Starting at the line containing "Tap the 洗面室" and ending at the line containing "Tap the stove", rewrite only those lines with "stove burners" changed to "cooktop burners" and nothing else altered.

» **Records for the exercise**:
◇ ◇ ◇

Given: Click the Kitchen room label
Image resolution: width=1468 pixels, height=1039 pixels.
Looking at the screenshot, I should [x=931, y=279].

◇ ◇ ◇

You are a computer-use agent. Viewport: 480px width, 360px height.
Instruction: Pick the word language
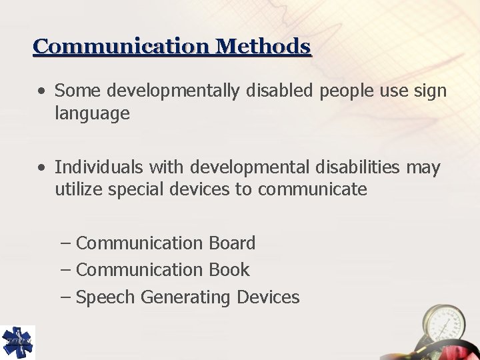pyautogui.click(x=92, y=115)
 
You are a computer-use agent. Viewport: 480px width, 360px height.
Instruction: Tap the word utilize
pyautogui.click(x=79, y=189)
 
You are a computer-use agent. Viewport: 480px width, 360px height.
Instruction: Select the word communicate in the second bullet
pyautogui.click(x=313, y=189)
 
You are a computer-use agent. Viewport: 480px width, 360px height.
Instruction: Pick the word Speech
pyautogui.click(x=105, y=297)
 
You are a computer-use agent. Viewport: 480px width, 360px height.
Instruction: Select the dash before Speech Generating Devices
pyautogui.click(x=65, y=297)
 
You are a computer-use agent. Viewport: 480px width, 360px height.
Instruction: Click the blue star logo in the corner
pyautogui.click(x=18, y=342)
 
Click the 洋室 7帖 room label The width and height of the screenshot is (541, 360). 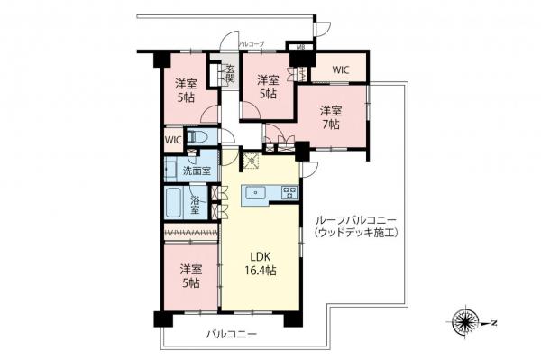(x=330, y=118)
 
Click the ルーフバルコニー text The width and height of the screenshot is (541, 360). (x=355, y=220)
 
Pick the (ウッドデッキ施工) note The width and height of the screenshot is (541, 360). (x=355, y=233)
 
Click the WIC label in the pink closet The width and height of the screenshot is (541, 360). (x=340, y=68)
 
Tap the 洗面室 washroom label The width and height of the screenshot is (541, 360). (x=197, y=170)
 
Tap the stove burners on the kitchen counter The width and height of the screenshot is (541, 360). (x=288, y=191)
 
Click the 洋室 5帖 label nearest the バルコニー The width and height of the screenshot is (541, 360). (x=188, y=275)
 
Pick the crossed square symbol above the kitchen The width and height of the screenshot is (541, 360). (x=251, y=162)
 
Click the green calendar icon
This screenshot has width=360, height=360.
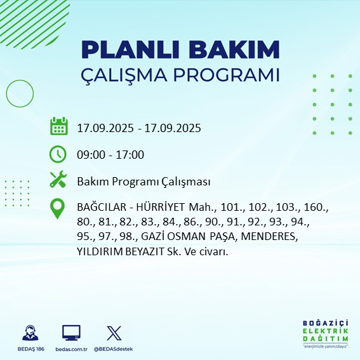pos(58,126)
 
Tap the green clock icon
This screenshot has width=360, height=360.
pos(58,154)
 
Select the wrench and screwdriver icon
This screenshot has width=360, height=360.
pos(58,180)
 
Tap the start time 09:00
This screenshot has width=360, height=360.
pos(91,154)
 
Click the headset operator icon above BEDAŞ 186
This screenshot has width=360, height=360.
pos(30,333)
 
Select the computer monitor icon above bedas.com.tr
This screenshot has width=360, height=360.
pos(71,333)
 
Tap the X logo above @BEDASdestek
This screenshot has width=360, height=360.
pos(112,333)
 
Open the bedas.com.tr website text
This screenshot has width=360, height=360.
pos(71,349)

◇ ◇ ◇

» **Written reply**:
Tap the 洗面室 washroom label The width and height of the screenshot is (541, 360). (x=197, y=170)
 
Tap the cooktop burners on the kitchen counter The width and height of the screenshot is (541, 360). (x=288, y=191)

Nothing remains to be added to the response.